*** Opening Supplied data ***

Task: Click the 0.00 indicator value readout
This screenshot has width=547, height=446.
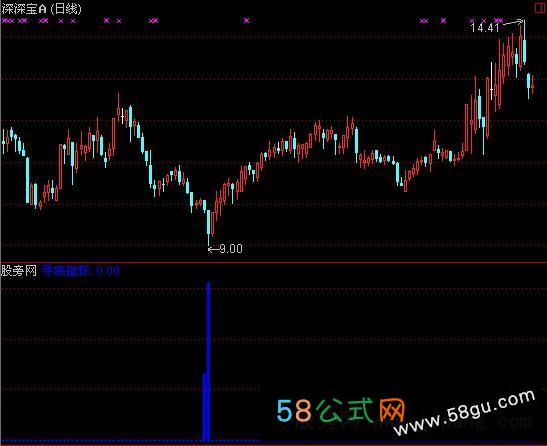Action: coord(108,271)
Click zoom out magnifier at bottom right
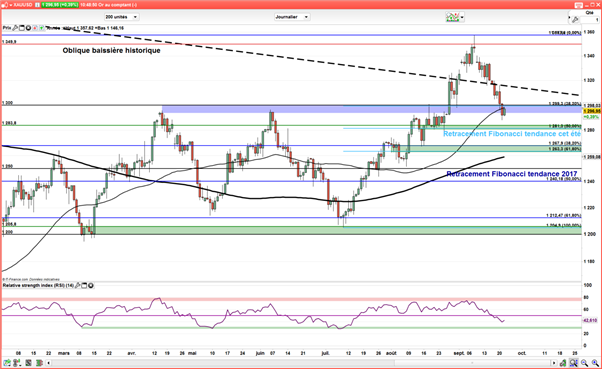 point(584,362)
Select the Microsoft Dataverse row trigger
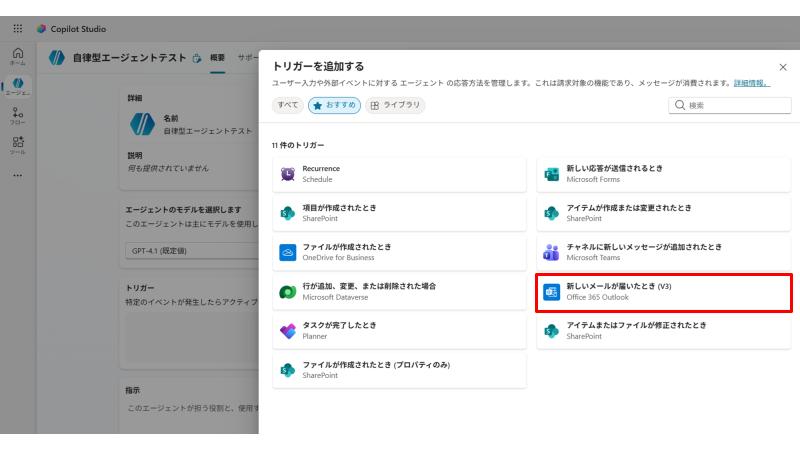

*** Closing Supplied data ***

Please keep every line of the data the same when you reproduce it, and keep every picture out.

Task: Click the 0.00 indicator value readout
This screenshot has width=547, height=446.
Action: coord(108,271)
Click zoom out magnifier at bottom right
 point(584,362)
Select the Microsoft Dataverse row trigger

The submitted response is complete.